Architects and researchers in the Argentine city of Mendoza (main image) are developing ways to lower the demand for electricity through innovative climate-sensible buildings and urban spaces. Called ‘bioclimatic urban designs’ (to denote their relationship between their inhabitants and the local climate) these buildings are designed to take advantage of said climate and passively maximize human comfort.
So how much energy are we talking about here? Dr. Alfredo Esteves, a sustainable housing project leader at Argentina’s National Scientific and Technical Research Council in Mendoza (shortened to CONICET in Spanish), explains that, on average, residential electricity needs account for 25–30 per cent of a city’s total demand. If widely deployed, bioclimatic urban designs could lower this number to single digits. This, he says, would make reaching that 20 per cent goal considerably easier.
The houses that Dr. Esteves and others design use spacing and orientation towards light sources, as well as heat-trapping materials, to minimize the need for a house to be heated, while simultaneously allowing it to remain cool in the summer. Think of it as super clever insulation.
The situation in Argentina, he explains, used to be that houses were designed and built as quickly as possible, to house workers moving from the countryside into cities. Over the years, Argentina’s urban migration has slowed and cycles of energy and fiscal crises have given priority to the need for affordable energy.
Parallel to the design of houses, Dr. Claudia Martinez, also of CONICET, redesigns streets and sidewalks in order to reduce air pollution. She does this through more efficient traffic flow and a reduction of the urban ‘heat island’ effect (an urban area that is significantly warmer than its surrounding areas due to factors such as people, cars, etc). She does this through the use of improved pavements and climate-adapted trees for shade. Importantly, Dr. Martinez incorporates community participation into her work. In this way, she hopes that residents will not only feel invested in their community development, but will also be more active in conservation generally and in pressuring their politicians to support sustainability efforts.

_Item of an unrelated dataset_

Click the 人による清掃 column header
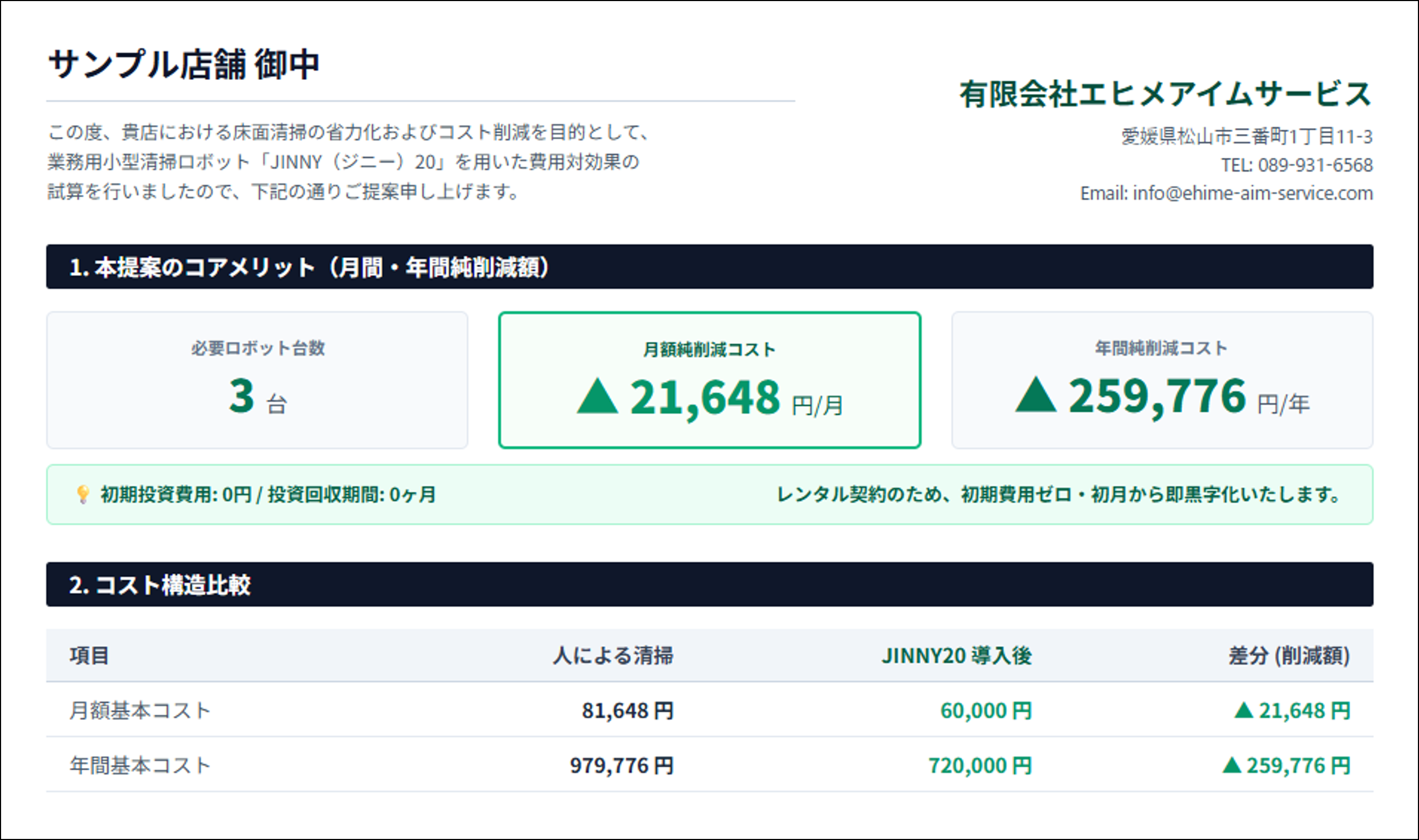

Ultimately, political support is the main obstacle to a wider rollout of bioclimatic projects. Support from the Institute of Provincial Housing and the Ministry of Infrastructure is needed to carry out any building project. Leadership turnover, however, leads to critical gaps in data acquisition from past bioclimatic housing projects, which could be used to improve and expand upon future trials.
As 2020 fast approaches, reducing electrical demand seems an increasingly logical option. How vigorously it will be pursued remains to be seen.
Here are three other cities that are taking steps to reduce their energy impact:
In contrast to Mendoza’s focus on small residential structures, Singapore goes big. Skyscrapers feature green walls and rooftops, indoor food gardens and other energy efficiency features. One reason that Singapore can afford to go big in its green designs is that, unlike Mendoza, it does not sit on any geologic fault lines. It is also a much more metropolitan place, whereas Mendoza, as an agricultural area, invests more of its capital into that sector and the rural communities that support it.
New York City
Although NYC has its own housing crisis, the bigger issue there is the affordability of available units, rather than the need for more energy-efficient ones. The city government’s biggest green infrastructure projects focus on improving stormwater management and wastewater treatment. Increasingly powerful storms and a growing population put millions of dollars of strain on the city’s ageing infrastructure.
With less name-recognition than the cities listed above, Boise is focusing on becoming one of the United States’ most livable cities. Since 2015, it has mandated that by 2030, new city buildings must be zero-net energy and that existing buildings must reduce their energy usage by 50 per cent.